C'est cette lecture de l'Écriture fondée sur le principe herméneutique de l'unité et l'accord des deux Testaments et tout entière orientée à l'exercice de l'esprit de foi qui pour l'instant exerce un grand attrait sur l'abbé Mignot. Il commente ainsi Rm 10, 6 334 : "Certains auteurs très catholiques ont, je le sais, prétendu que saint Paul citait ce verset (Dt 30, 12) d'une manière accommodatice, mais je ne puis adopter leur sentiment et je suis persuadé que cette loi de Moïse avait été faite entièrement pour Jésus-Christ et en vue de lui (je ne suis pourtant pas figuriste exagéré !)". De critique biblique il n'est pas question. "O mon Dieu, vous voyez mon grand goût pour la Sainte Écriture, pour votre Sainte Parole, car c'est vous qui me l'avez donné... Exaucez ce désir que j'ai de voir Notre Seigneur partout, que je le vois dans l'Ancien Testament aussi clairement que votre grâce me le montre dans le Nouveau". Le séminariste se méfie de "la science vaine, superbe et arrogante qui damne souvent" parce qu'elle éloigne de Dieu.
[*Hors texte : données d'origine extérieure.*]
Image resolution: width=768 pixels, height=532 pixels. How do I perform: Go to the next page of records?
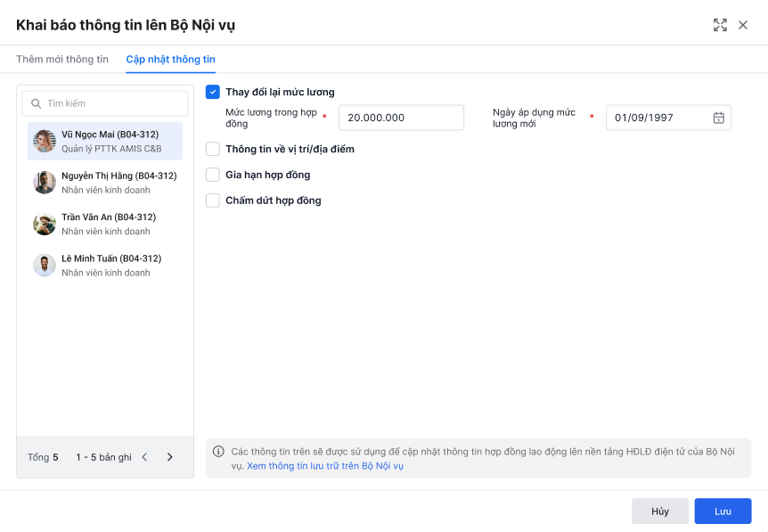point(170,457)
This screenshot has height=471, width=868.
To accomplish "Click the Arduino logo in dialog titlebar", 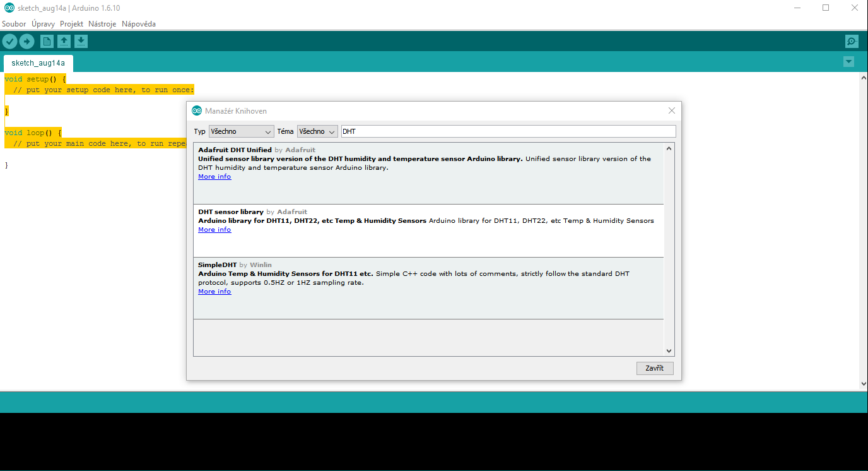I will 196,110.
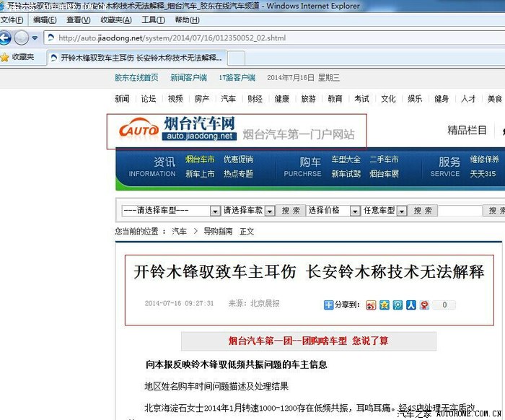Image resolution: width=505 pixels, height=420 pixels.
Task: Share article to Sina Weibo icon
Action: 371,305
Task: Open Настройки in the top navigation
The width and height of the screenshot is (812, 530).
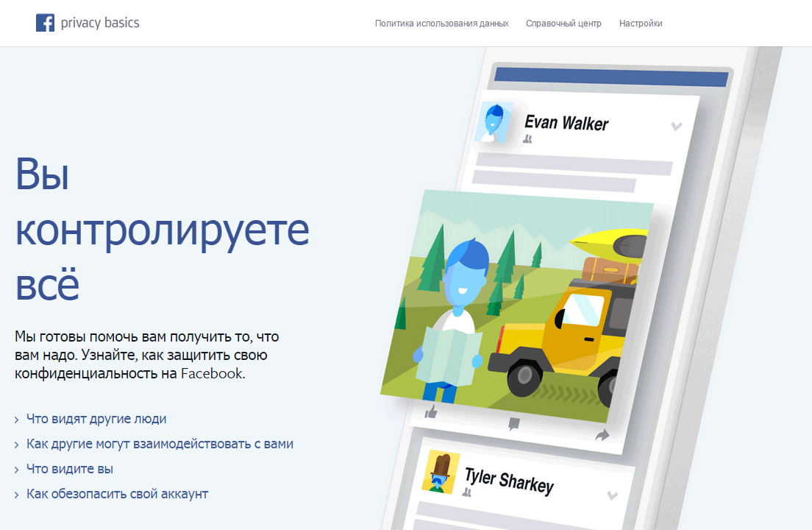Action: [641, 24]
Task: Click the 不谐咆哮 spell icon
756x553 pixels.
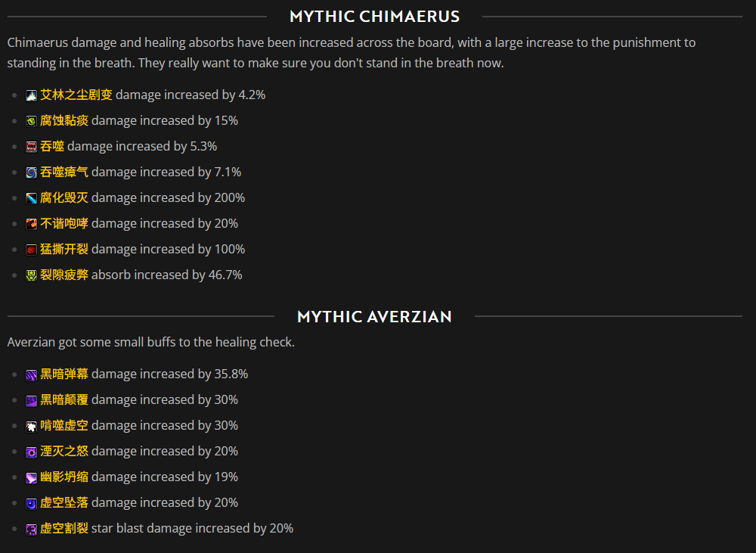Action: coord(31,224)
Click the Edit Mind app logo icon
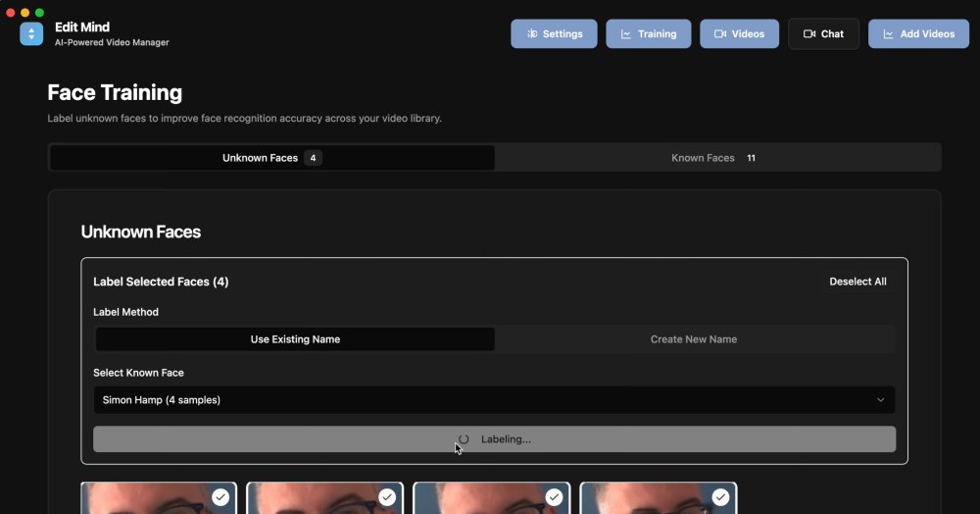980x514 pixels. click(x=31, y=34)
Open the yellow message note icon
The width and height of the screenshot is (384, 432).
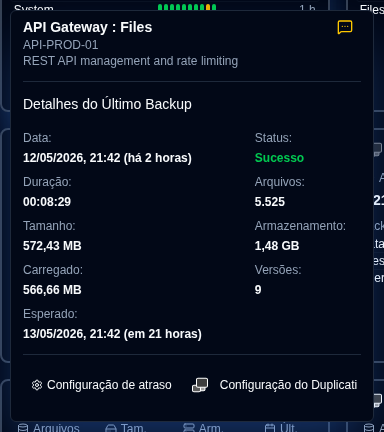(x=345, y=27)
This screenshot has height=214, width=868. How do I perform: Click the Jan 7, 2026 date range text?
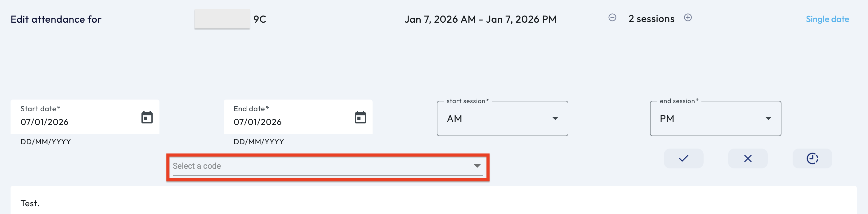(x=480, y=19)
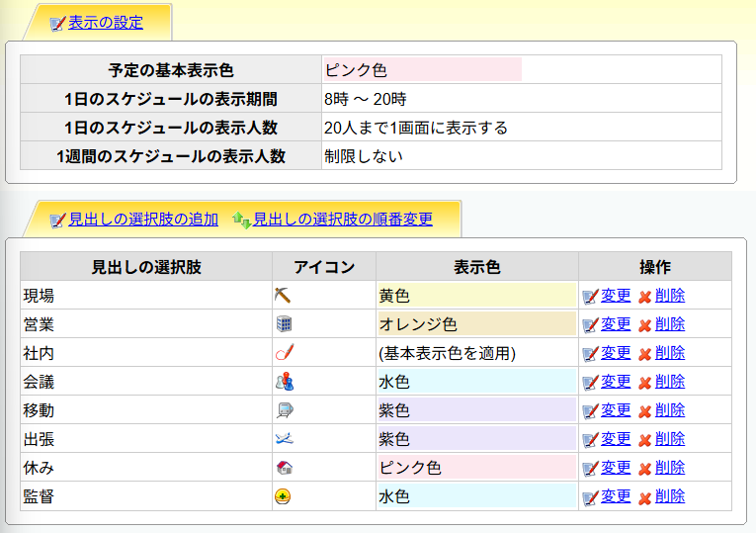
Task: Click the people icon in 会議 row
Action: pyautogui.click(x=283, y=381)
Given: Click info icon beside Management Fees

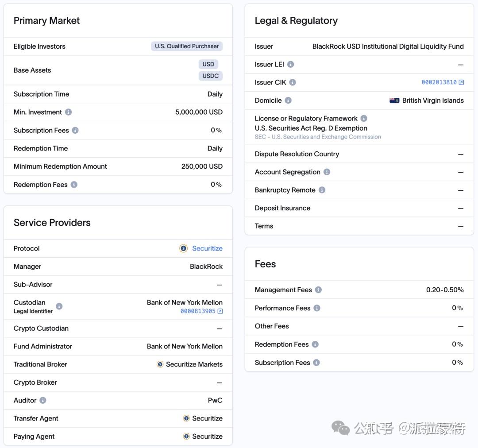Looking at the screenshot, I should (318, 290).
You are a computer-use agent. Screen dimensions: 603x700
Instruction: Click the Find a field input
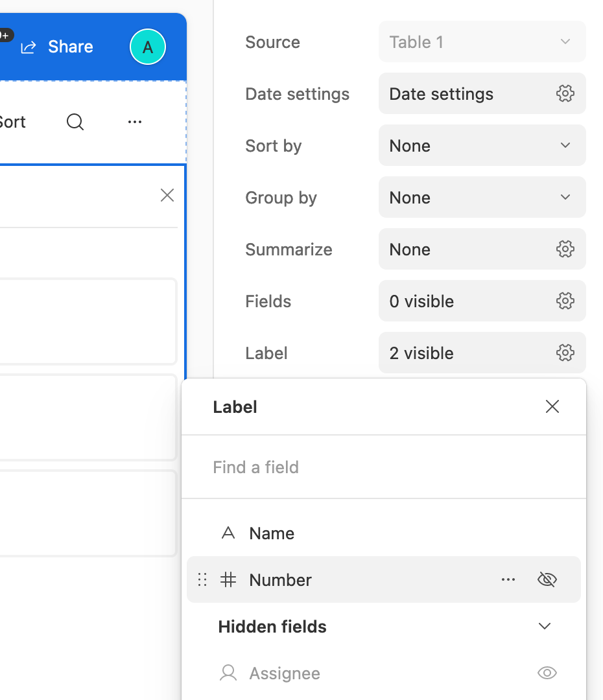tap(384, 467)
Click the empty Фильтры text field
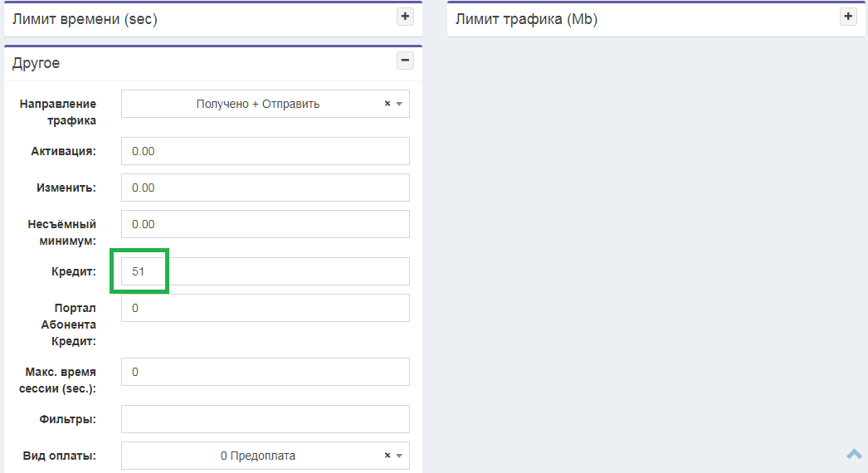 pyautogui.click(x=266, y=419)
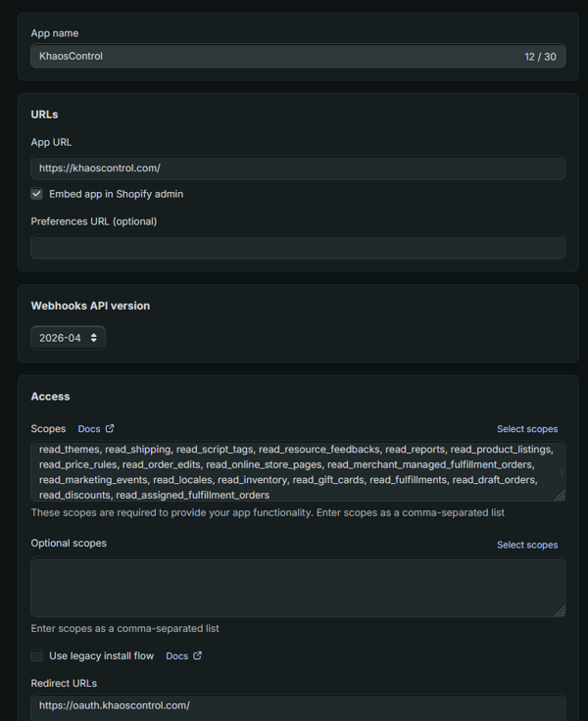Click Select scopes above the Scopes textarea
Viewport: 588px width, 721px height.
pos(527,429)
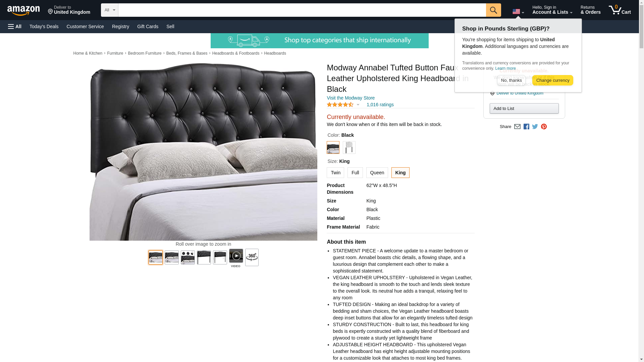Click the search magnifier button
This screenshot has width=644, height=362.
click(x=493, y=10)
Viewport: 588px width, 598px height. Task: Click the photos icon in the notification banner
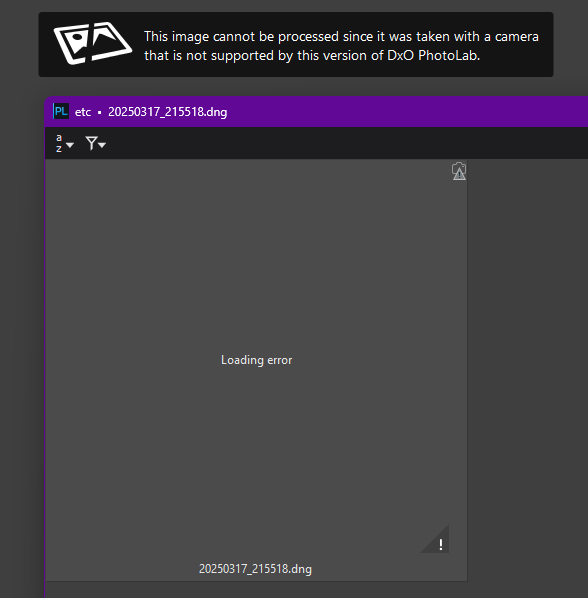coord(93,43)
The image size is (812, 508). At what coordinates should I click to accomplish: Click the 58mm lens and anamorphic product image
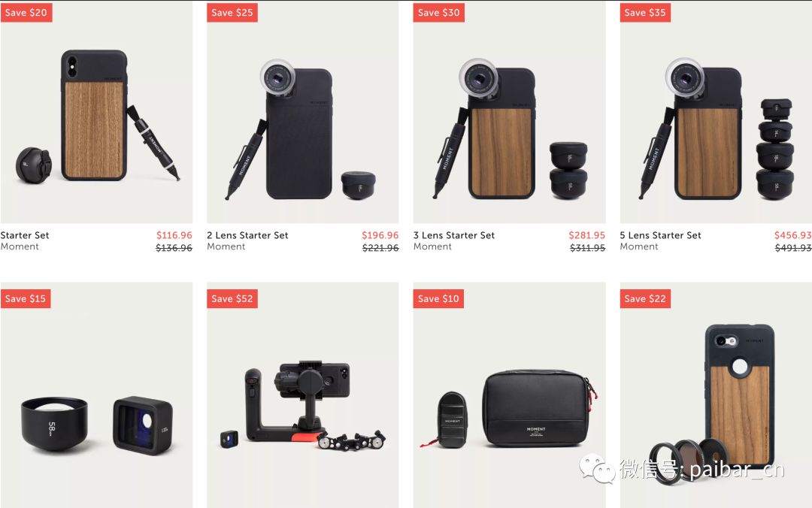click(96, 395)
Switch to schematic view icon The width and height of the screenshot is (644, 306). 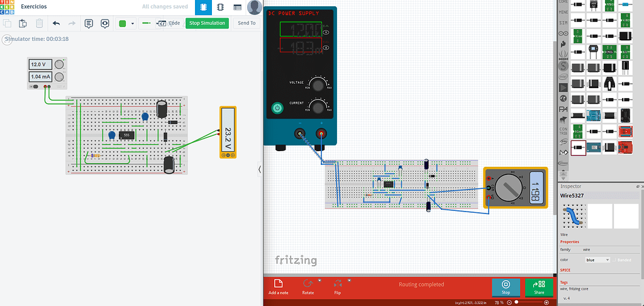click(x=220, y=8)
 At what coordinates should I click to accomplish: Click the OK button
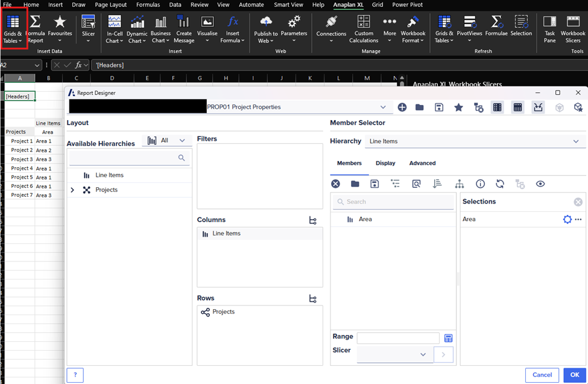click(574, 375)
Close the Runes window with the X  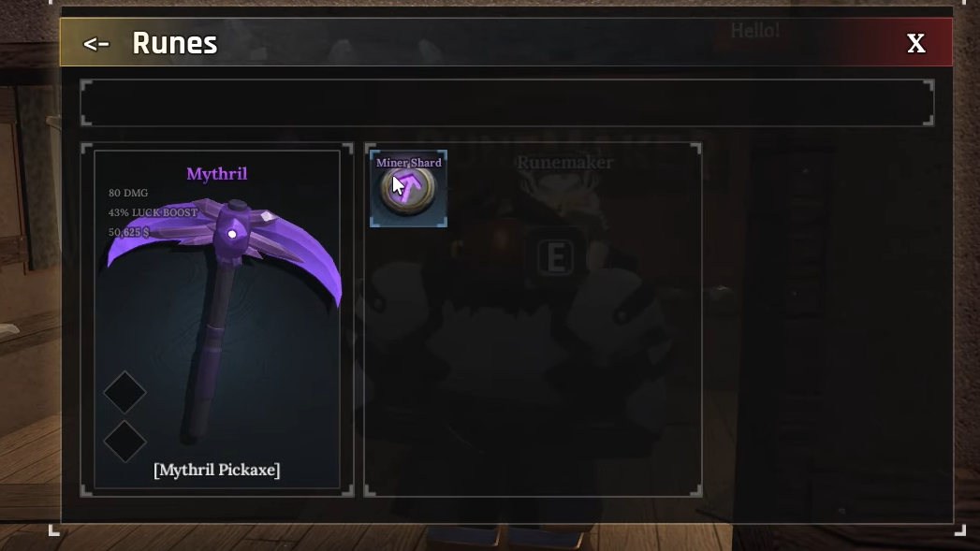(915, 43)
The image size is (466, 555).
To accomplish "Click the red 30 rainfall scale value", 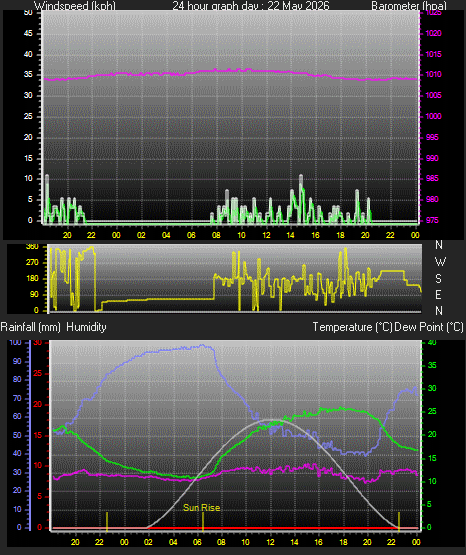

Il ne veut donc jamais rien apprendre seulement pour savoir. Ce qu'il veut acquérir c'est "la science des saints, la science de la Religion, c'est-à-dire la science de la Sainte Écriture et de la sainte théologie" parce qu'il se range parmi "les apôtres envoyés par Dieu pour annoncer sa parole" et que la connaissance dont il a besoin c'est celle qui lui sera utile en tant que directeur des âmes qui doit apprendre "avec quel soin et quel respect il faut les traiter en redoutant par dessus tout "de troubler les opérations de Dieu". A la question de savoir si la raison humaine peut s'avancer d'elle-même dans la connaissance de Dieu", il répond par la prière : "O mon Dieu, je me tais, je suis un néant, un ver de terre, une poussière qu'un souffle emporte. Non je ne demanderai point compte à Dieu de ses actes".

Le jeune séminariste adhère donc à cette spiritualité qui fait de la foi le principe du renoncement à toutes les affections humaines afin d'être possédé par Dieu seul et qui centre la dévotion sur la contemplation de "l'intérieur de Jésus" c'est-à-dire de sa pensée humaine et de sa divinité. Le vieux prélat a le sentiment que la piété acquise à Saint-Sulpice est ce qu'il a gardé de plus intact : "De tous ces enseignements et de ces lectures est résulté pour moi un tempérament spécial de foi dont je vis encore en partie bien que mes idées se soient modifiées sur d'autres points" 335 .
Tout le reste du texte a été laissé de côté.